Not quite subtle with its autobiographical elements and allegorical relationship to the early '50s Red Scares and Cold War politics, On the Waterfront is nonetheless a moving drama about the triumph of the working classes organizing themselves for mutual benefit. Without exception its performances are first rate, with Oscar recognition falling on Brando and Marie Saint, and it's in no small measure due to Budd Schulberg's script turned into a screened entertainment under Kazan's direction. The dialogue is crisp and highly conscious of the class divisions at the center of the plot while the cinematography, design and editing all work out a realistic portrait of lower Manhattan's ports and adjoining community.
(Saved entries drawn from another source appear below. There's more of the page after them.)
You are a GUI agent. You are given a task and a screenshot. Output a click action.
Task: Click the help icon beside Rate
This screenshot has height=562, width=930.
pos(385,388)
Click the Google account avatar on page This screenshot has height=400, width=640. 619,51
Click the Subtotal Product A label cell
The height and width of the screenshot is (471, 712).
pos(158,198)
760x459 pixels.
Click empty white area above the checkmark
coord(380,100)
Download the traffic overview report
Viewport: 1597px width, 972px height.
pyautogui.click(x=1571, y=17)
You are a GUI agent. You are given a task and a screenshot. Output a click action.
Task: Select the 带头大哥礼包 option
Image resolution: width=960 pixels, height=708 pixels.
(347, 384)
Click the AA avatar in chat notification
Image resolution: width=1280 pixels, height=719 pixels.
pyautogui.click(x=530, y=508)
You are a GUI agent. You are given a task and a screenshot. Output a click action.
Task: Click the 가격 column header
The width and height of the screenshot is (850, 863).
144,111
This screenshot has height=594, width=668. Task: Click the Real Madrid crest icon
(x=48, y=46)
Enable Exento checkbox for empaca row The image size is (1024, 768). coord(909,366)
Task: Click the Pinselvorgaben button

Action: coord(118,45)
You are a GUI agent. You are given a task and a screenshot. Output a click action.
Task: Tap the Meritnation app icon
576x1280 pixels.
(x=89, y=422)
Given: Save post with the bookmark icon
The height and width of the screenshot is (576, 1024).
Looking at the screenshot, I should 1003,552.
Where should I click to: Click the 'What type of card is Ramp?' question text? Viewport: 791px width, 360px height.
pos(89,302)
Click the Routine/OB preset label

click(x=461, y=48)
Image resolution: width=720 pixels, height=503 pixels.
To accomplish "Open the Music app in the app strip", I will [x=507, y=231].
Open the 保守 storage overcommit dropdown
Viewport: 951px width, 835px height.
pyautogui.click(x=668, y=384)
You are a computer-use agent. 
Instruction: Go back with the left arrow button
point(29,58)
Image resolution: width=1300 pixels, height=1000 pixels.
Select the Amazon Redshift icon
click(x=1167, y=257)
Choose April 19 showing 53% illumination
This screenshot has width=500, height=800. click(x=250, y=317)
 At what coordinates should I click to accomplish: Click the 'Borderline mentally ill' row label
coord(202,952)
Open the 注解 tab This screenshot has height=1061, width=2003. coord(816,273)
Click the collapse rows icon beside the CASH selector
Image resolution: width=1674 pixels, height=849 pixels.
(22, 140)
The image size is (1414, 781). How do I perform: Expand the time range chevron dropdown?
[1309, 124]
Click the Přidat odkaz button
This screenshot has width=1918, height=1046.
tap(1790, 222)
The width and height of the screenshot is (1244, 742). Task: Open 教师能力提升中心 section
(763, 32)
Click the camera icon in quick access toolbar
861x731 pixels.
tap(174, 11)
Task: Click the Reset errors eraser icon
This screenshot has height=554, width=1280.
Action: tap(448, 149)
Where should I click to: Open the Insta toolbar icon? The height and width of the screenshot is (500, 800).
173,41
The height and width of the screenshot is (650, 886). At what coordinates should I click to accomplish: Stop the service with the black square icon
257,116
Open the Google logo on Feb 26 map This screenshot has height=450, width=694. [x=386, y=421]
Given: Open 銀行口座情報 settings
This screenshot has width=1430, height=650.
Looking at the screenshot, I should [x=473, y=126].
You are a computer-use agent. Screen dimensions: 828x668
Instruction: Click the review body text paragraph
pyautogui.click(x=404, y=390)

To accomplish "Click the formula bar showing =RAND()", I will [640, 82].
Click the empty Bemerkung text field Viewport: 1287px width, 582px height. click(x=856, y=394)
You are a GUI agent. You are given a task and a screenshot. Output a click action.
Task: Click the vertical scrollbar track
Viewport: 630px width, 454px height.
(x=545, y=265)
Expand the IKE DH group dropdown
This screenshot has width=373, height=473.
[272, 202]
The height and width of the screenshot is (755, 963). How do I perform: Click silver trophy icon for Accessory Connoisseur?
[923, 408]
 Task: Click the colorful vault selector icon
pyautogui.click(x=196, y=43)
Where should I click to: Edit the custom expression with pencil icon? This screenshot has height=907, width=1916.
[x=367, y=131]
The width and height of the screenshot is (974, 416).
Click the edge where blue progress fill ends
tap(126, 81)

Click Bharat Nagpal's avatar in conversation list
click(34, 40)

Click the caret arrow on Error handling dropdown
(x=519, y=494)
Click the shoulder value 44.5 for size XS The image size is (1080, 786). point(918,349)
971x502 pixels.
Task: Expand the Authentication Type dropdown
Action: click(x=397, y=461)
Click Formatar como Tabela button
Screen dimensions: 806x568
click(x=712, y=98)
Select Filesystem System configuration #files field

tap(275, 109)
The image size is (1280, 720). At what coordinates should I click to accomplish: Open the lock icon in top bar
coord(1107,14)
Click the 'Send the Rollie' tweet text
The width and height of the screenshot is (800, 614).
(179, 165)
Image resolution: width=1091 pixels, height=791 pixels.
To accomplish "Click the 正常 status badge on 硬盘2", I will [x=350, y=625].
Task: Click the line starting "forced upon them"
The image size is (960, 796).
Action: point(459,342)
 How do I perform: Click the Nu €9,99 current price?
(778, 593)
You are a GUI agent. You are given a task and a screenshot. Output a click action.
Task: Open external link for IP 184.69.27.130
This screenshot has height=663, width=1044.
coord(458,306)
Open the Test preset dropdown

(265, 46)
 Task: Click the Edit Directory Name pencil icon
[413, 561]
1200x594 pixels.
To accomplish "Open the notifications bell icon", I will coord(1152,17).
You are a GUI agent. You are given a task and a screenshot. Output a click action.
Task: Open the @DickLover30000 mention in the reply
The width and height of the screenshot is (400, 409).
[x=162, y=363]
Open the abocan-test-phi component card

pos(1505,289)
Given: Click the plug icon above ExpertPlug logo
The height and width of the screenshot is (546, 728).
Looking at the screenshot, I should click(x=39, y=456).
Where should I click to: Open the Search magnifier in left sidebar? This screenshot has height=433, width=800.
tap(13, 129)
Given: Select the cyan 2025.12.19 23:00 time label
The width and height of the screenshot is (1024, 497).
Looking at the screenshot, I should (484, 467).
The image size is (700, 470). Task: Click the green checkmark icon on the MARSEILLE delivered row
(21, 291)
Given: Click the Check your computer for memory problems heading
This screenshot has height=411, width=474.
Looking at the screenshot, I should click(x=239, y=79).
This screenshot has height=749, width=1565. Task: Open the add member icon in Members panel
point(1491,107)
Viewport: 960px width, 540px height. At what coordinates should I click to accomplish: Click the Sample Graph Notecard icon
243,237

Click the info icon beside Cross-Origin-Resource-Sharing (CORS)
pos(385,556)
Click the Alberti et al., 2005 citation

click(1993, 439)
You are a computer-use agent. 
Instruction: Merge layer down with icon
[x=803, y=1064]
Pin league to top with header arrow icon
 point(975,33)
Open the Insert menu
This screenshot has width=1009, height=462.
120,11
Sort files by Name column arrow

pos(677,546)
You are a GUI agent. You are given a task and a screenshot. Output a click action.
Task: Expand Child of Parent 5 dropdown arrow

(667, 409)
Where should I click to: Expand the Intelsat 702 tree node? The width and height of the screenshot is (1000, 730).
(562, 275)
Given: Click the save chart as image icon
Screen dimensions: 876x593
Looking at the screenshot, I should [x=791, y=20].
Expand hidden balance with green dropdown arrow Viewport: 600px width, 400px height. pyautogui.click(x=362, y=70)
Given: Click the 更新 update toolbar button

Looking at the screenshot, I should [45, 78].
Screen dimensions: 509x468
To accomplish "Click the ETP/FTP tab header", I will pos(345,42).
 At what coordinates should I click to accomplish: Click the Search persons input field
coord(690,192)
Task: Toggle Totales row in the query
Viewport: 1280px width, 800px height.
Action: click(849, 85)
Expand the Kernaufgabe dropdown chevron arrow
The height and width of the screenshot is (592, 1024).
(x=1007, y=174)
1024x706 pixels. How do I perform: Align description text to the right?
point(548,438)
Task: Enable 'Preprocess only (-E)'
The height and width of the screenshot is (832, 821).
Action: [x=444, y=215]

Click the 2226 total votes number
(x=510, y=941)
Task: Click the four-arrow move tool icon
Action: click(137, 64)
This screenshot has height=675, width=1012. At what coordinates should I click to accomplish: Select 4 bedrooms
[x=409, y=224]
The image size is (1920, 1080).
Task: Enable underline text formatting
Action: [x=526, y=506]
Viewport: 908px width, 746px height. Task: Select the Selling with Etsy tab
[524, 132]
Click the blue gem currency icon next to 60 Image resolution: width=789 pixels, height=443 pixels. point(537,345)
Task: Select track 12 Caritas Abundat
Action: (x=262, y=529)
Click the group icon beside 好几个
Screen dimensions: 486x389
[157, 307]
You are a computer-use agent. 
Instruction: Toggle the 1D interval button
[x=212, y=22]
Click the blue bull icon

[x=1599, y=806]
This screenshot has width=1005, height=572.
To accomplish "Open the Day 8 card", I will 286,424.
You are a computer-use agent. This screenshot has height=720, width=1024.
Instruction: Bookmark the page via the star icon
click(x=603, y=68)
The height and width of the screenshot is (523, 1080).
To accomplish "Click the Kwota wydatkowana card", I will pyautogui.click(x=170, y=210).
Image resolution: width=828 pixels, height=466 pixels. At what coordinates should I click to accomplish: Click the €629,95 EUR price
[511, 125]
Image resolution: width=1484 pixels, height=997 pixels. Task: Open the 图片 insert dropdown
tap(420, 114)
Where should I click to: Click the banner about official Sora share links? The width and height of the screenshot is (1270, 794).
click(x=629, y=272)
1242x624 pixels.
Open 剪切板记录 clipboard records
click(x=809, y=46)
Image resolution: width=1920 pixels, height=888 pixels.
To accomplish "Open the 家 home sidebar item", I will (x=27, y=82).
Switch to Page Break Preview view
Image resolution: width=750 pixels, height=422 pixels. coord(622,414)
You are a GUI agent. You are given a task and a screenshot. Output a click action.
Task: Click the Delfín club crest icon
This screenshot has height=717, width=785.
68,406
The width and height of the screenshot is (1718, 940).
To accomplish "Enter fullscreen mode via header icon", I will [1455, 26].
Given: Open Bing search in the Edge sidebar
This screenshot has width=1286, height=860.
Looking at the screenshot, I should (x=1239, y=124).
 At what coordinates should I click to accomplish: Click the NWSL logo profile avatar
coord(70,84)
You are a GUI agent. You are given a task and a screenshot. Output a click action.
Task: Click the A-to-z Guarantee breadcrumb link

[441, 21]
Budgeted for $910,000 the movie was a commercial hit grossing some $9.6 million domestically in its initial release. Critics nearly ran out of superlatives in praise of its artistry, including Leonard Bernstein's fine score, and audiences similarly appraised the film quite highly as indicated by its brisk box office sales. The result of a seasoned Hollywood producer like Sam Spiegel putting a sought after theatrical director turned moviemaker like Kazan in the helm, the production employed recognized New York stage and movie actors and technicians, all of them concentrated on humanizing the trials of a stool pigeon that turned into one of the great films in Hollywood history.

Among its more memorable sequences is the exchange between Terry and Charlie in the back of taxicab where the brothers reveal their mutual feelings of betrayal and disappointment. It's a spirited piece of acting for both performers with the scene made complete by its acknowledgement of misplaced loyalties that now reluctantly sees the brothers on opposite ends of a life and death struggle. Never more poetic than when backed into a corner, Terry talks of being a boxing contender and how Charlie should have been looking out for him rather than upholding a sucker's bet to keep him down. Without a good explanation, Charlie merely hands his brother a gun and lets him out of the taxi knowing his own fate is sealed under the pressures of Friendly's organization.

Also outstanding and memorable long after the movie ends are the agglomeration of character ticks and physical mannerisms affected by Brando while rendering Terry Malloy. Everywhere uncomfortable with his clothing, speech, beliefs and environment, the longshoreman is animal magnetism personified within one brawny man. From scene to scene he slips into moments of clarity after a lifetime spent considering himself a dolt and becomes a deeply sympathetic man drawing on a rich reservoir of empathy when inspired to act selflessly.

It's this idea of doing what's right and necessary despite personal costs that spins the entire picture around one of Brando's remarkable performance. Without overstating the facts, his Terry Malloy is one of the strongest male roles ever written for the cinema. If someone without Brando's encyclopedic abilities had enacted the part, however, many of the nuances he brings to the role, from his revealing gestures and brooding glances to the slump of incomprehension, would have been missed. That these aspects of a singular screen character are present make the film a canny confession of personal guilt on the part of Kazan along with being an incredible portrait of the will to unionization that swept virtually all professions after World War II.

More generally On the Waterfront is one hell of a movie. From its first few seconds through an idealized finale, its dramatic tension is constantly played against the coming into his own of Terry Malloy, an everyman hero. Aside from giving us a clinic in the magnificence of film as an art form, Kazan's movie also teaches us the value of individuals standing up to the pressures of conformity. That this resistance is somehow tainted by the director's participation with HUAC retroactively taints Terry's actions with cowardice. Yet this reading would overemphasize Kazan's involvement and minimize the film's overall impact.

See On the Waterfront. See it again if it's been awhile since your last screening. The worst you'll do is flirt with excellence but the best you can hope for is the discovery of art's highest expression at the movies.